Radovan first came into contact with Nightingale homes through his daughter, who bought in the original Nightingale, in Melbourne. He stayed with her in the apartment and enjoyed the feel of the place. When he separated from his wife soon afterwards, his daughter heard about Nightingale Fremantle and suggested he take a look. The building was “only a couple of walls”, but the Nightingale concept instantly appealed to him.

“I fell in love with it through the drawings: I’m a design engineer, so I could read them quite well. It looked nice, it fit well, and it was all in balance. The space and the volumes just worked together. When it was finished and I first came in here, I couldn’t believe it. I got the key, I entered the apartment: and I couldn’t leave. I slept on the floor! The next day my furniture came, and I had a bed.”

Like the other Nightingale buyers, Radovan had the chance to work with Dimitri and Don (the architectural designer and the development and project manager) to customise his space. He bought early in the construction process, and his request to remove a privacy wall that concealed bathroom and bedroom doors ended up being an inspiration for another resident. “I live alone, and I would rather have the space open than blocked. I feel that it’s not a restaurant, I don’t have to hide the bathroom!” Radovan’s apartment, with its kitchen and central living space looking out onto a balcony garden, feels open yet cosy, with antique clocks and rugs from his former home warming the clean lines.

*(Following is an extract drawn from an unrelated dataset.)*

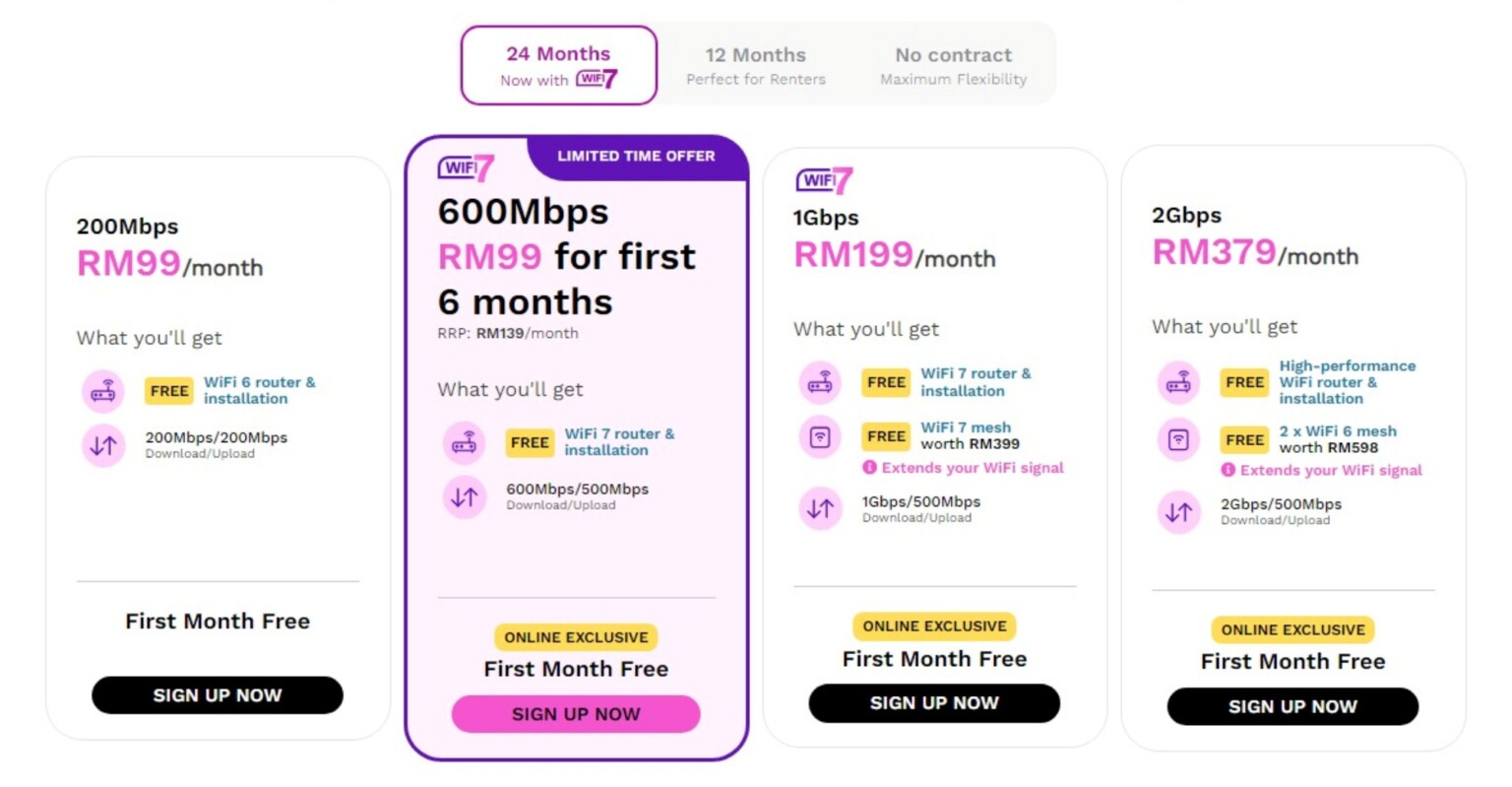Click info icon beside 1Gbps 'Extends your WiFi signal'
This screenshot has width=1512, height=787.
click(x=869, y=468)
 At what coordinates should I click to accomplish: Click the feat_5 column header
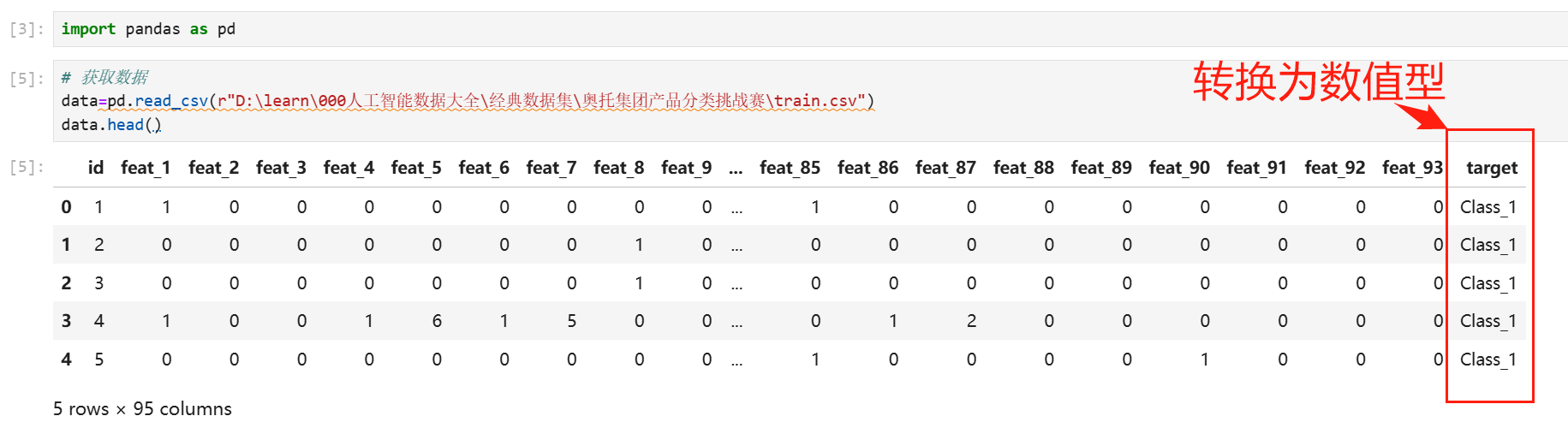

He has put up a shade cloth to protect the aloes and monsteras on his balcony, and hopes that his wisteria vine will grow into the “wall of green” that his daughter has in her Nightingale apartment. “I would also love to have a lemon tree; I’m asking Dimitri if we can plant one in the garden.”

Radovan notes that friends of his generation – he is 70 – take a moment to understand the space when they walk into it. “They say, ‘Why don’t you plaster the walls, or the ceiling? How do you get into the bathtub?’ (because it has a step).” But he likes the unconcealed materials in the design. “There are natural elements: if it was plastered, it would feel more clinical.”

As well as loving the aesthetic of the building, Radovan relates to the central principles of Nightingale. “Being recyclable, sustainable, energy-efficient, social, affordable – these are values that I stand by strongly, I fully support them. I come from Communist Yugoslavia, as it was then, and I was brought up that you live with others, and share with others. There was a lower living standard, so we had to help each other. People were closer to each other.”

Radovan has also experienced the opposite extreme. When he worked for four years in Doha, his apartment was opulent. “It was 120 square metres, with high ceilings, and every luxury you could imagine. We had people clean for us. But it was in a desert. There was no life, aside from pigeons and cultivated lawns. You couldn’t open the windows; it was permanently air-conditioned. The neighbours didn’t socialise with each other. It didn’t feel like home.”

The blend of community and seclusion in Nightingale Fremantle is an ideal middle ground for him. “Privacy is not an issue in a small building like this. There are only three apartments that I share the corridor with and that could see into my apartment if I leave my blinds open – which I usually do – I may shut them at night. It’s not like a ground-room townhouse where all the people walking by can look straight into your house, so you’re always opening curtains, closing curtains. You’re not facing other apartments directly, you’re not hearing conversations from other houses.”

Separated from his wife, and with his children living in other states, Radovan may well have felt lonely if it weren’t for the Nightingale community. He enjoys playing with his neighbours’ dogs, and another neighbour’s little daughter helps him water his plants. He is still close to his wife, who now lives in Queensland, and he chose a two-bedroom apartment so that she could visit. “It was an ideal solution, to live somewhere where people know your name, who you can relate to and share things with, work with on maintaining the building and the common gardens – it feels like a neighbourhood, and that worked out perfectly for me. I’m very happy here.”